Young lady working at a notebook, writing an email.

  • Reply All – Slow your roll and think this through…is it really necessary to RSVP to a book club outing, or to tell everyone in the entire company that you received the message? Probably not, and your friends/colleagues will appreciate you not clogging their inboxes with irrelevant messages.
  • CC (formerly known as carbon copy) – This is a way to keep those in the loop, that need to be…not a catch all. This can also be a power play, i.e. sending an email to someone and copying their boss. Be cautious in this, and the unsaid “message” you are sending.
  • Subject Line – Get to the point, and use keywords that are relevant to the message. This makes it much easier to search for a message later and gives the recipient a ‘heads up’ about the contents you are sending.
  • Importance Level, or Flag – Be careful here, if it isn’t of the most urgent nature, maybe hold off on this one. If you use this too often, the “importance” may lose its credibility, as will you
  • Salutations – Always start more formal, and then follow suit as the conversation evolves. Instead of “Hey Bob,” start with “Dear Mr. Jones” (If you do not know them on a first name basis), or “Dear Bob,” if you are acquainted. If Bob responds “Hi Jane,” you can reciprocate, but always err on the more formal.

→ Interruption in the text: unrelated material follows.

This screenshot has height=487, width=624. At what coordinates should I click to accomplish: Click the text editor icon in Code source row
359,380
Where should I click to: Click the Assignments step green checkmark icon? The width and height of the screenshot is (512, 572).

  • Sign-Offs – Also err on the formal side here. ‘Thanks!’ is not a closing, it is a statement, so close with ‘Kind Regards’, ‘Sincerely’, ‘All my best’, etc. At work, make sure you have a proper signature with your full name, email and phone number.
  • Attachments – Make sure you convert documents to pdf for easier transport and space saving. If you have large files, use a third-party site like Dropbox, Google docs, etc. so you can share a link to the file without jamming the recipient’s inbox or risk it being rejected by the email server.